Oil lost all its gains to trade around $80.50 after data showed the U.S. economy grew less briskly than expected last quarter and a plan to give Greece a safety net failed to quell concerns any recovery was fragile.
You had the GDP revised lower and there's still concern about the euro and the euro zone economy, said Richard Ilczyszyn, senior market strategist at Lind-Waldock in Chicago.
The U.S. economy expanded at a 5.6 percent annual rate instead of the 5.9 percent originally estimated, the Commerce Department said in its final report for the fourth quarter, albeit still at the fastest pace in nearly seven years.
U.S. consumer sentiment ended unchanged in March from February, with high unemployment and tougher credit standards hanging over the consumer, according to Thomson Reuters/University of Michigan's Surveys of Consumers.

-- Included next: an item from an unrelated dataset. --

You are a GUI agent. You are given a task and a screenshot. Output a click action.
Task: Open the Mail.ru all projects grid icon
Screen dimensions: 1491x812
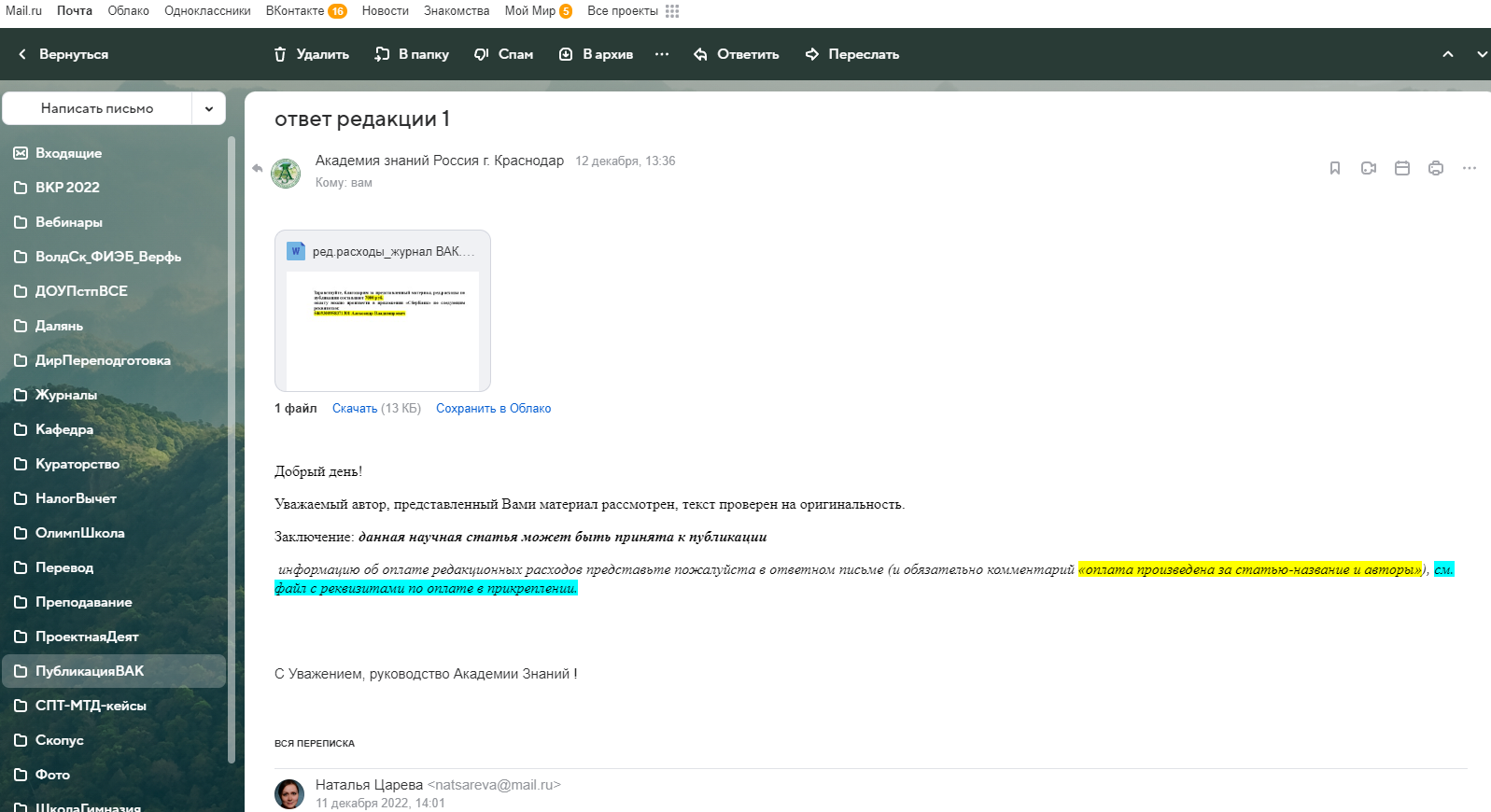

U.S. crude for May delivery was up 1 cent at $80.54 per barrel by 1431 GMT (10:31 a.m. EDT) after trading between $79.59 and $81.46. ICE Brent briefly gained more than $1 to touch a high of $80.68 before slipping back to be up 29 cents at $79.90. It hit a low of $78.77 per barrel earlier in the session.
The U.S. economic data comes after a build up in crude stocks in the country, reported earlier this week, put pressure on oil prices.
This week's hangover from the ... supply inflows is now acting as a background anchor on price action, despite the overnight bounce in the euro, said Mike Guido at Macquarie.
The euro rose broadly after euro zone leaders agreed on a safety net for Greece but the plan did not alleviate longer-term worries about fiscally vulnerable economies in the region.
The European cacophony is not over, Olivier Jakob at Petromatrix said in a note. Trading in (U.S. crude futures) is likely to be dominated again by reaction to the ... plan for Greece, he added.
Carsten Fritsch at Commerzbank said financial investors were stepping into the market around $80 as they bet on a rise in demand led by Asia, supported by tentative signs of recovery in the United States as product stockpiles declined.
But the fundamental supply and demand picture remained weak, he added, providing a likely cap of around $83 on prices.
There's still a risk of a large oversupply in the second quarter leading to a further build in stocks, he said, given a rise in U.S. crude oil inventories and signs that OPEC pumped even more oil in the four weeks to April 10.